═══ SUPPLIED DATA

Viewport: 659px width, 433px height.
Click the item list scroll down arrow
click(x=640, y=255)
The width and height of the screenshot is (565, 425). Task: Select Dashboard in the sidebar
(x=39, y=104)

══════

TO DO —
Every line from the one containing "The width and" through the last line of the entries above must be output exactly. Leave the rest out.

ANSWER SPACE —
The width and height of the screenshot is (565, 425). Task: Select Dashboard in the sidebar
(x=39, y=104)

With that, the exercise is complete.